ИСХОДНЫЙ ОТРЫВОК ▸
══════════

Оказывается, тогда при призыве в армию такое было расстояние для проверки слуха в кабинете отоларинголога.
У Мандельштама мелькала тема «неслышания» – в его гениальном «Ламарке» («Наступает глухота паучья, здесь провал сильнее наших сил»), теперь вот и мотив беззвучности, полубеззвучности.
То есть теперь не только глухота, но и само отсутствие звука. Мост вот-вот поднимется, и нам по подвижной лестнице Ламарка уже не сбежать.
И еще одно очень интересное чужое наблюдение.
Оказывается, в 1938 году, когда Осипа Мандельштама арестовали повторно, никто из следователей не припомнил ему этот текст. Что странно.
Опять Фрейдин:
Никто из упомянутых Осипом Эмильевичем в 1934 году слушателей за это стихотворение, за то, что он его слышал, не пострадал, привлечен не был. Единственный человек, кому это стихотворение вменялось, это был Лев Николаевич Гумилёв, который, собственно, был повторно арестован и пошел в лагерь по доносу, где фигурировало, в частности, чтение им этого стихотворения.
Но Мандельштам-то, Мандельштам – сам хорош: «Я написал стихотворение, за которое меня могут расстрелять», – а теперь читает его налево и направо. Дичок, медвежонок, Миньона. Скворец, кузнечик, человек, физически не способный микшировать свой голос.
И Шуберт на воде, и Моцарт в птичьем гаме,
И Гёте, свищущий на вьющейся тропе,
И Гамлет, мысливший пугливыми шагами,
Считали пульс толпы и верили толпе.
Быть может, прежде губ уже родился шепот
И в бездревесности кружилися листы,
И те, кому мы посвящаем опыт,
До опыта приобрели черты.
Вот так и бродит этот призрак, призрак Мандельштама. По русской литературе. И по городам: Москва, Петербург, Воронеж.
И памятник ему не поставишь (ну то есть поставишь, но тоже как-то криво, в закутке, – вот Ахматову поставили так поставили: там, где просила; а Мандельштам не просил).

══════════

ЧТО СДЕЛАТЬ ▸
A) Повторите дословно фрагмент отрывка о Мандельштаме от слов «То есть теперь» до слов «интересное чужое наблюдение.» включительно.
B) Кто, согласно отрывку о Мандельштаме, был единственным человеком, которому вменялось это стихотворение?
Записи здесь никакой роли не играют.

══════════

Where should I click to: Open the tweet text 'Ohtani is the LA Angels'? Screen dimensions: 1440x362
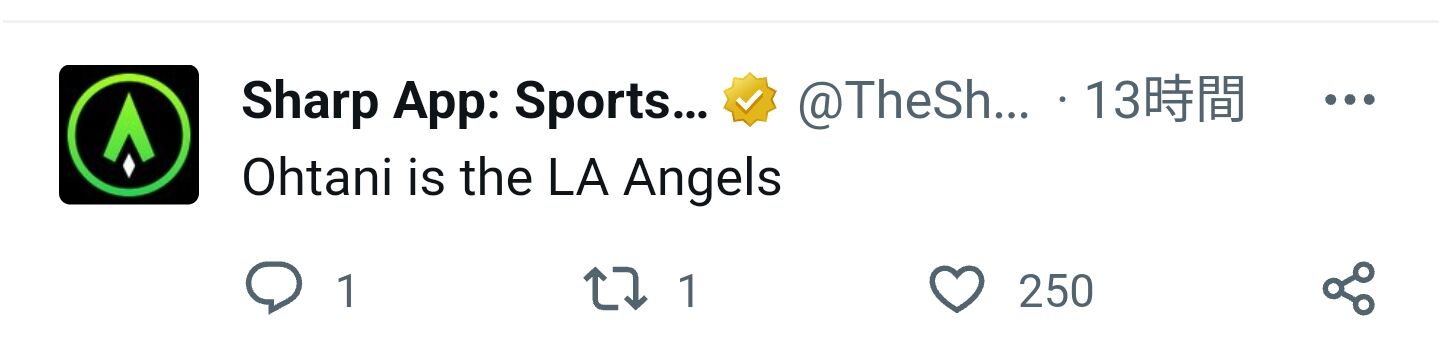click(511, 180)
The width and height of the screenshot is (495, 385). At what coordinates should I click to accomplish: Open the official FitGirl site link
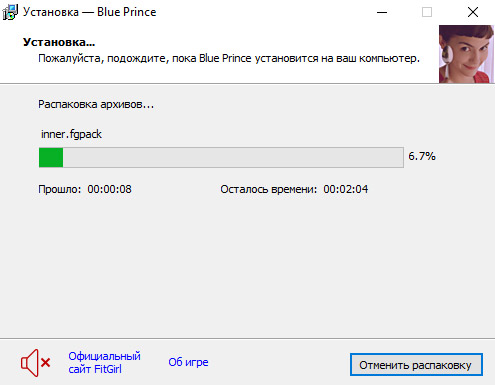104,363
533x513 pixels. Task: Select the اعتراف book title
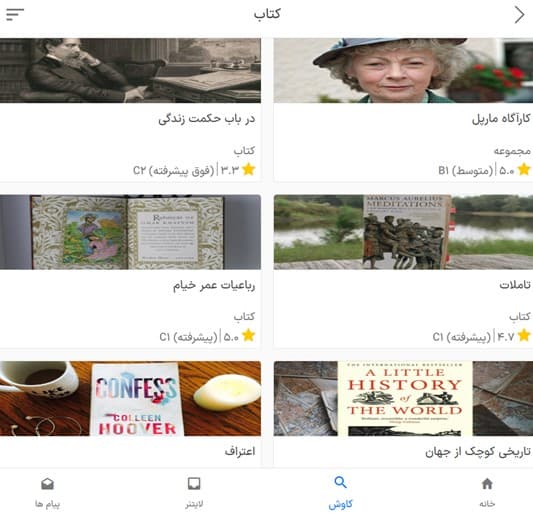coord(240,451)
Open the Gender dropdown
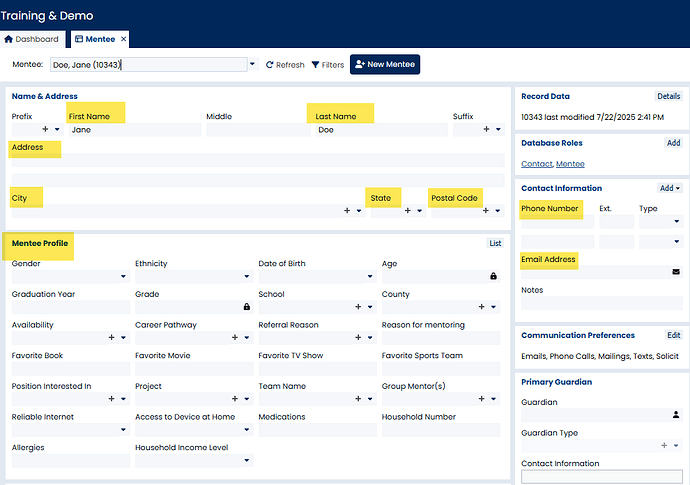 123,276
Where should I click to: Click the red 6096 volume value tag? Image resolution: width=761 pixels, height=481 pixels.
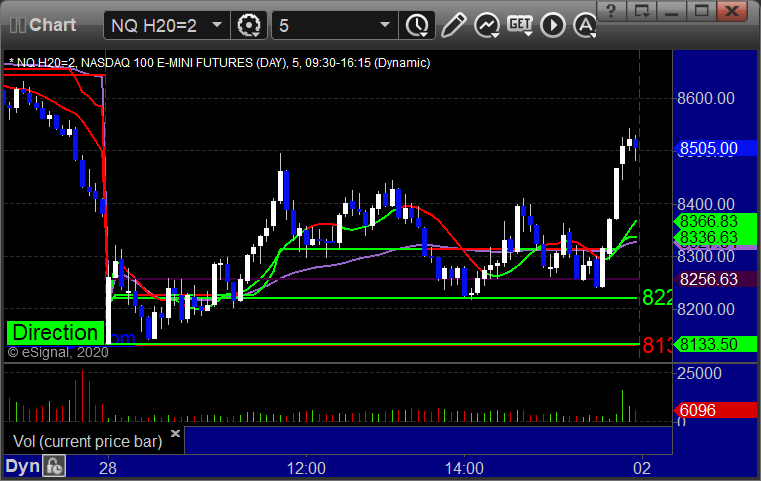coord(708,409)
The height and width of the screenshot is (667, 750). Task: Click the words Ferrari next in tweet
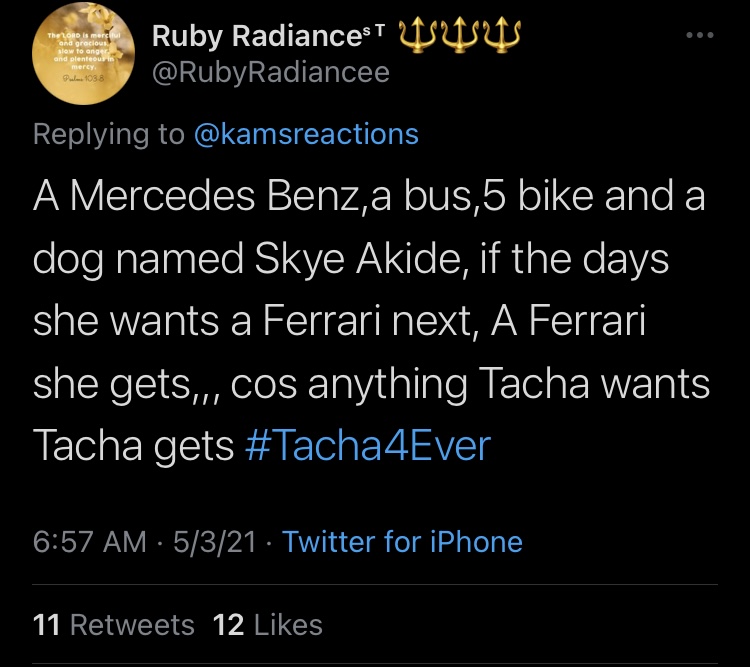[367, 321]
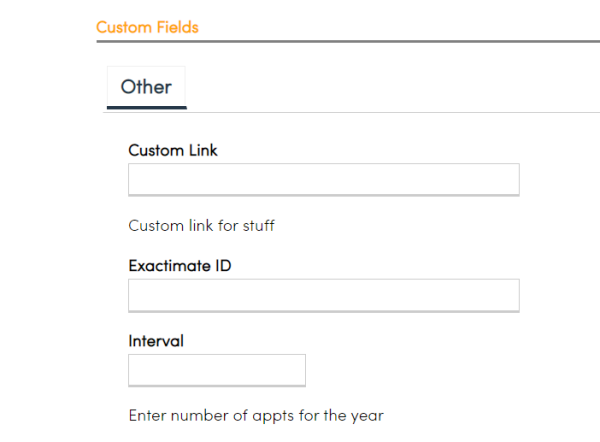Click the Interval label text
Image resolution: width=600 pixels, height=442 pixels.
tap(156, 340)
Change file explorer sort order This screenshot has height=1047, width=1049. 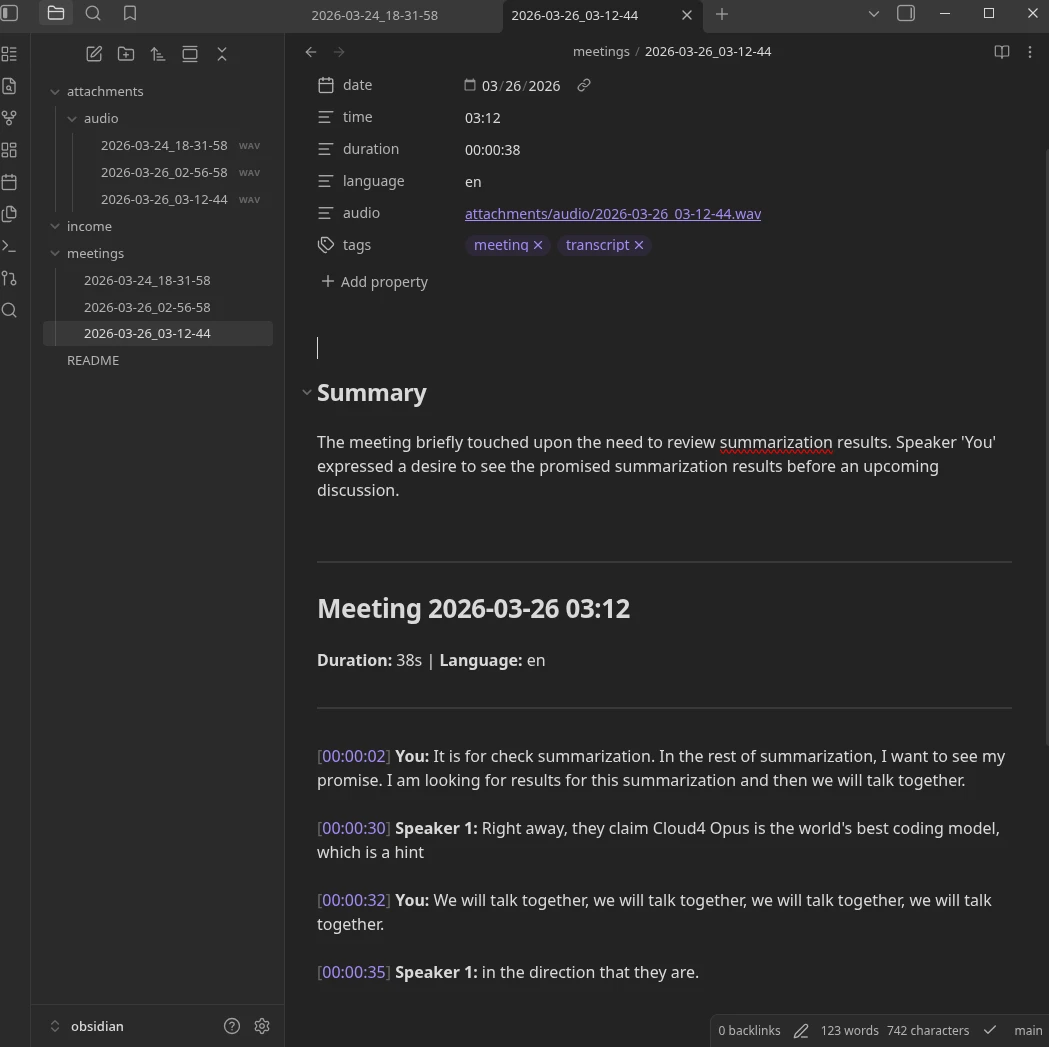tap(158, 54)
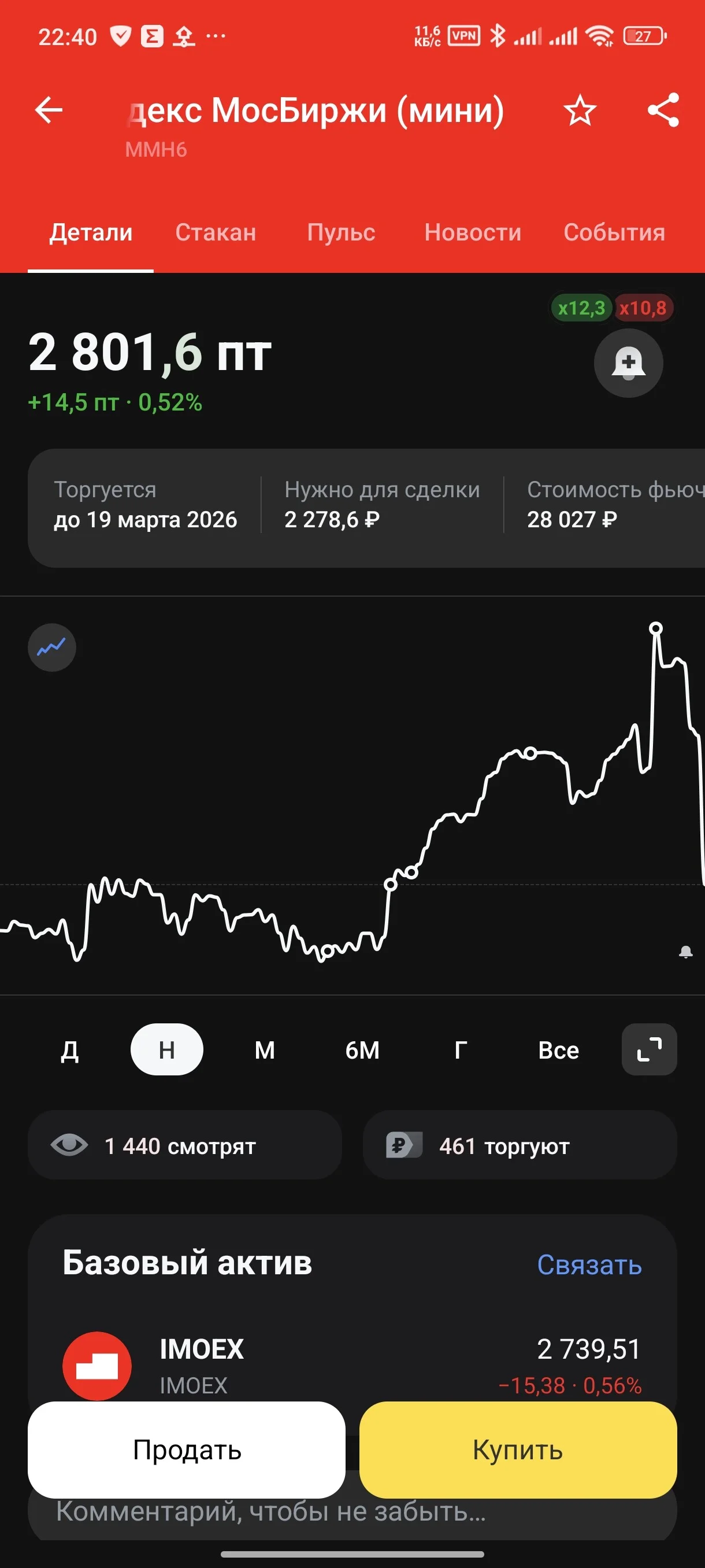705x1568 pixels.
Task: Tap the share icon
Action: [663, 110]
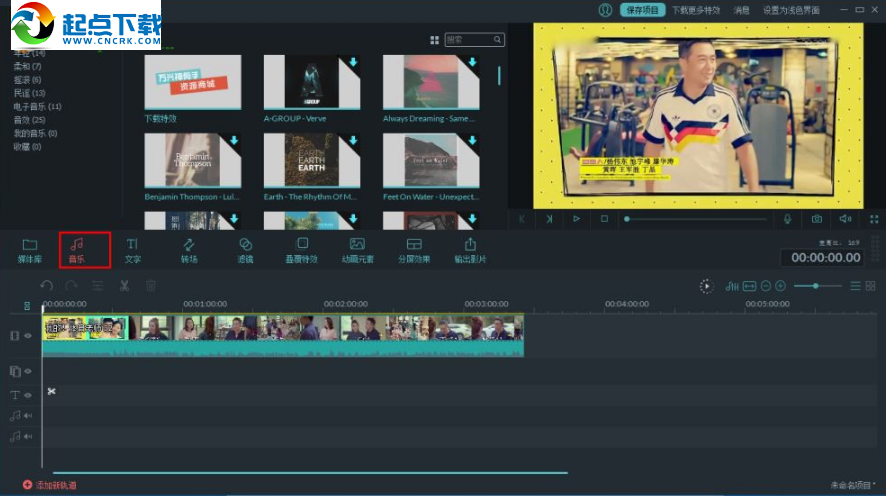The height and width of the screenshot is (496, 886).
Task: Open the 分屏效果 split screen panel
Action: click(x=413, y=249)
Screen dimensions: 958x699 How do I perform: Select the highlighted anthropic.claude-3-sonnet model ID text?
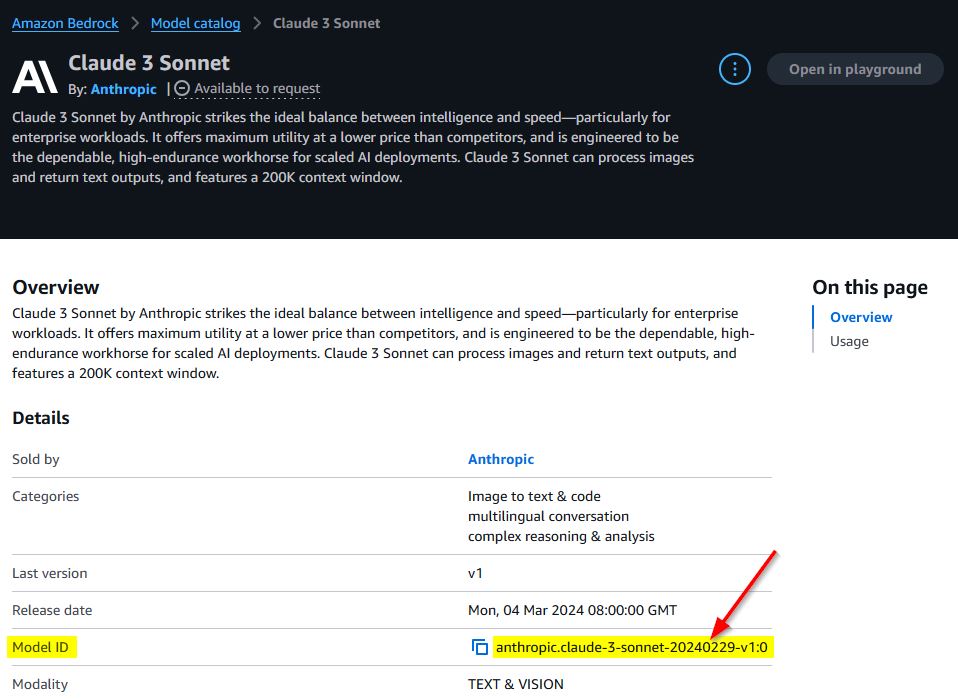point(631,647)
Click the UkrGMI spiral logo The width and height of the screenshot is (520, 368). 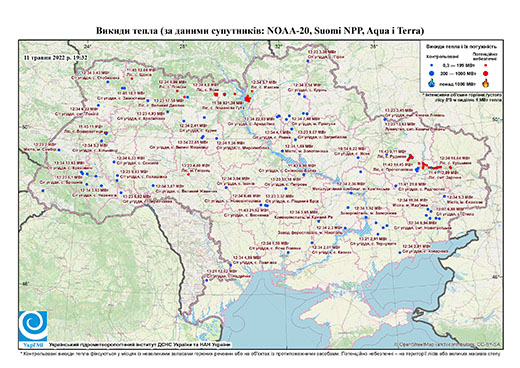[x=33, y=326]
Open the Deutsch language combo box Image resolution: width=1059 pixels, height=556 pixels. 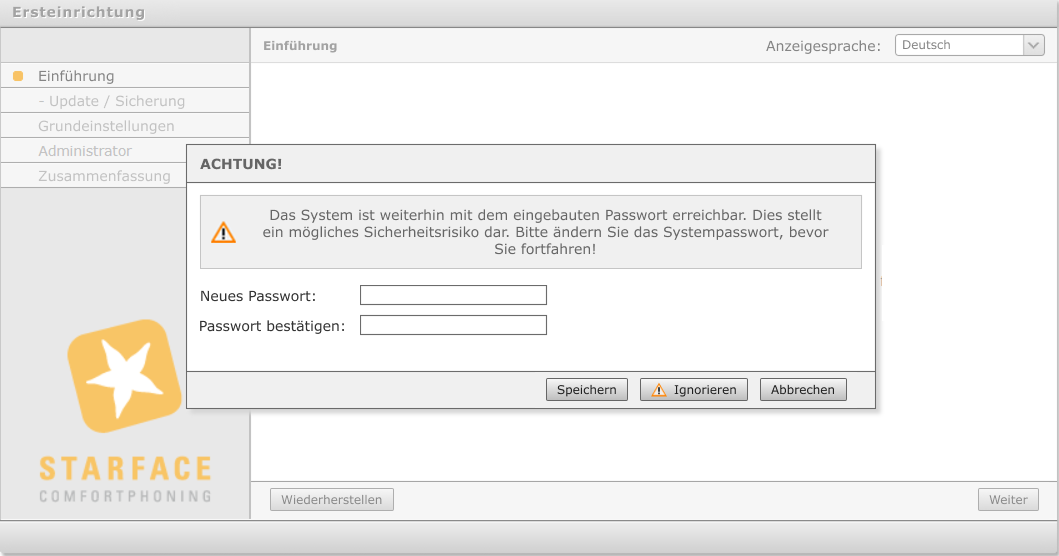[x=958, y=45]
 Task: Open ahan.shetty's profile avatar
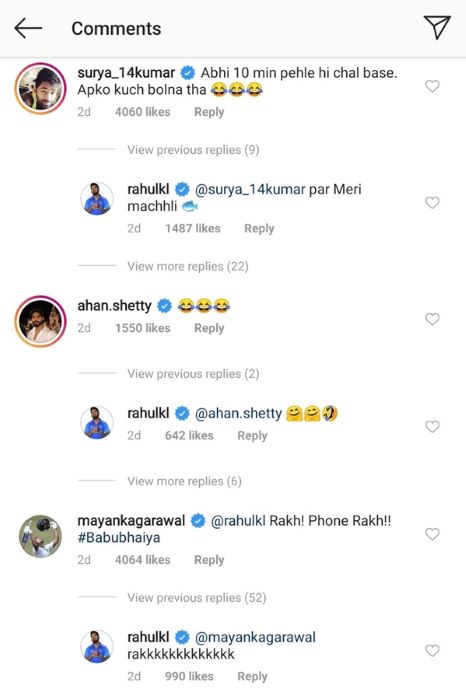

══════════

ОТВЕТЫ ПО ПОРЯДКУ ▸
A)
То есть теперь не только глухота, но и само отсутствие звука. Мост вот-вот поднимется, и нам по подвижной лестнице Ламарка уже не сбежать.
И еще одно очень интересное чужое наблюдение.

B) Лев Николаевич Гумилёв.